Microservices have many advantages: Efficiently implementing more features, bringing software into production faster, robustness and easy scalability are among them. But implementing a microservices architecture and selecting the necessary technologies are difficult challenges.

This book shows microservices recipes that architects can customize and combine into a microservices menu. In this way, the implementation of microservices can be individually adapted to the requirements of the project.

Eberhard Wolff introduces microservices, self-contained systems, micro- and macro-architecture and the migration to microservices. The second part shows the microservices recipes: Basic technologies such as Docker or PaaS, frontend integration with links, JavaScript or ESI (Edge Side Includes). This is followed by asynchronous microservices with Apache Kafka or REST / Atom. In the synchronous approaches, the book discusses REST with the Netflix stack, Consul, PaaS with Cloud Foundry, and Kubernetes.
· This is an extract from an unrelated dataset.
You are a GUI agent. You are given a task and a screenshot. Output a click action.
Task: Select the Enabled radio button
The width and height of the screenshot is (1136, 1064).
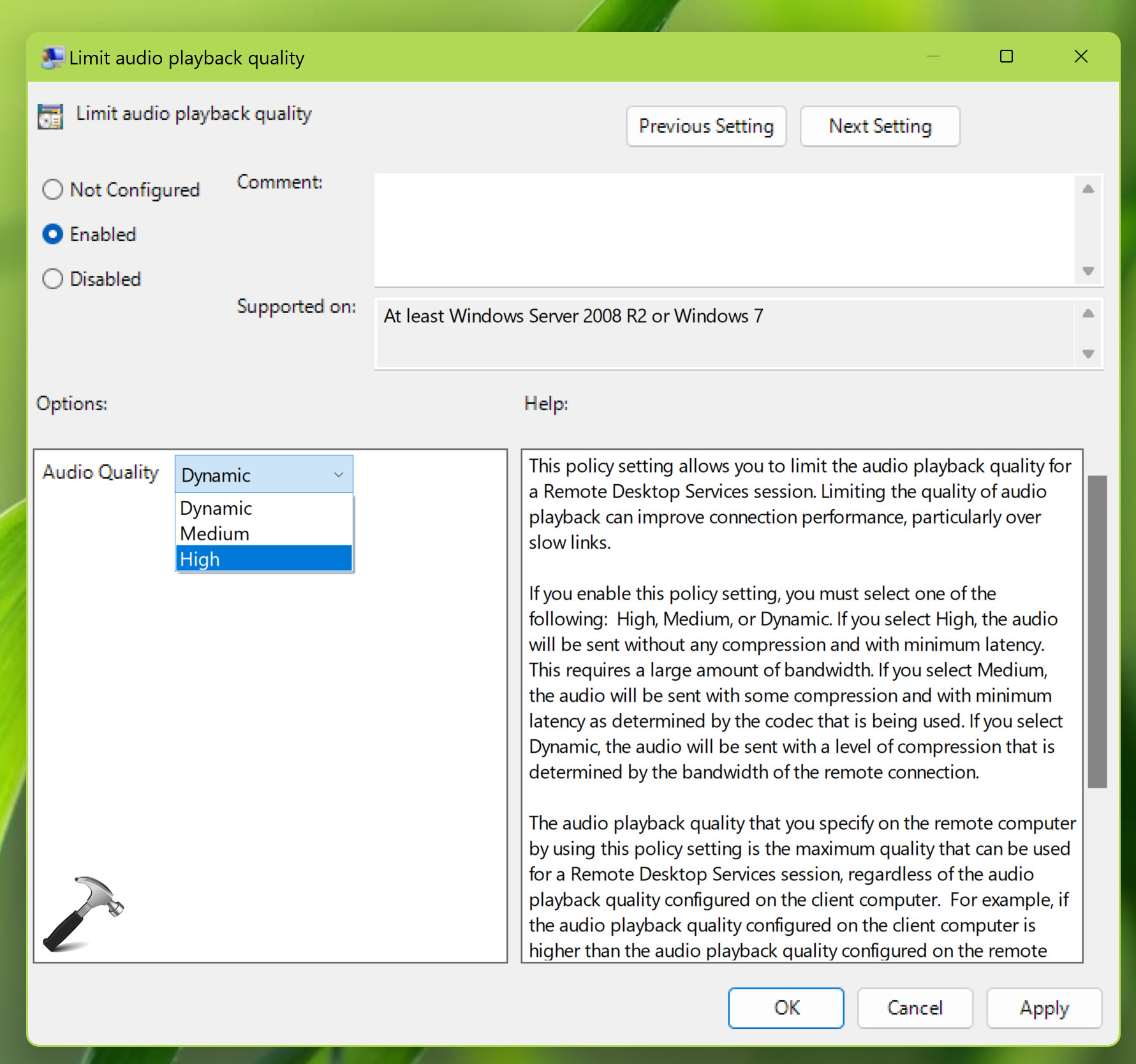point(53,234)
Finally, operations is discussed: Log Analysis with Elasticsearch and Kibana, Monitoring with Prometheus, and tracing with Zipkin.

The second edition is based on the feedback about the first edition. All chapters have been clarified, updated and extended. A new chapter discusses services meshes, in particular Istio with an example application. The second edition has about 35 pages more than the first edition.

For each recipe there are suggestions for variations and combinations. Readers can experience all technologies hands-on with a demo project on GitHub. The outlook picks up on the operation of microservices and also shows how the reader can start with microservices in concrete terms.

The book provides the technical tools to implement a microservices architecture. Demo projects and suggestions for self-study will complete the book.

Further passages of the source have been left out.